Women with SSc referred from the Mayo Clinic Arizona Rheumatology Clinic who completed esophagogastroduodenoscopy between 2002 and 2020 were included. Demographic and high-resolution manometry data were evaluated. The diagnosis of scleroderma was confirmed by an expert rheumatologist. The BE diagnosis was confirmed by an expert gastrointestinal pathologist.

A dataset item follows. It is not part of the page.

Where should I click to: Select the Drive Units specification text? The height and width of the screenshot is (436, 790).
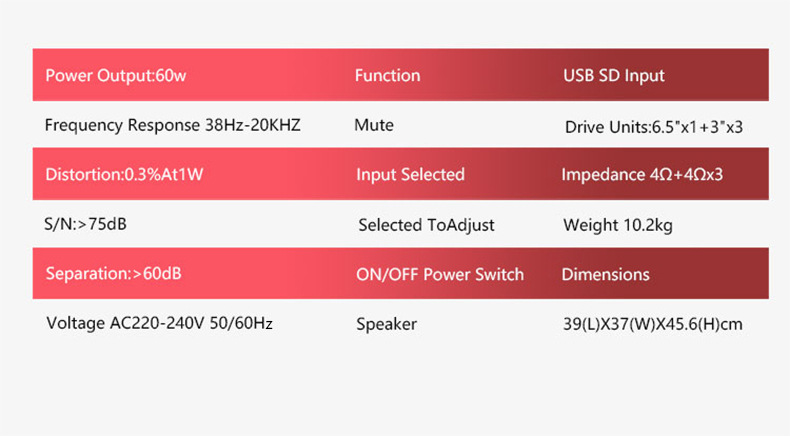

There were 235 women with SSc who underwent EGD. High-resolution manometry (HRM) was completed in 172 patients. Women with SSc with BE were significantly more likely to have scleroderma esophagus (absent contractility with hypotensive lower esophageal sphincter) on HRM than women with SSc without BE (P = 0.018). There were 30 patients with SSc (12.8%) with histologically proven BE. Dysplasia was found in 13 (43.3%): 4 with indefinite, 7 with low grade, and 2 with adenocarcinoma. The incidence of any dysplasia was 5.3% per year (0.9% per year for adenocarcinoma).
This the largest study on prevalence of BE in women with SSc, yielding a prevalence of 12.8%. Women with SSc with BE were significantly more likely to have absent contractility with hypotensive lower esophageal sphincter findings on HRM. The high prevalence and incidence of dysplasia found suggest that women with SSc should be included in the screening recommendations for BE.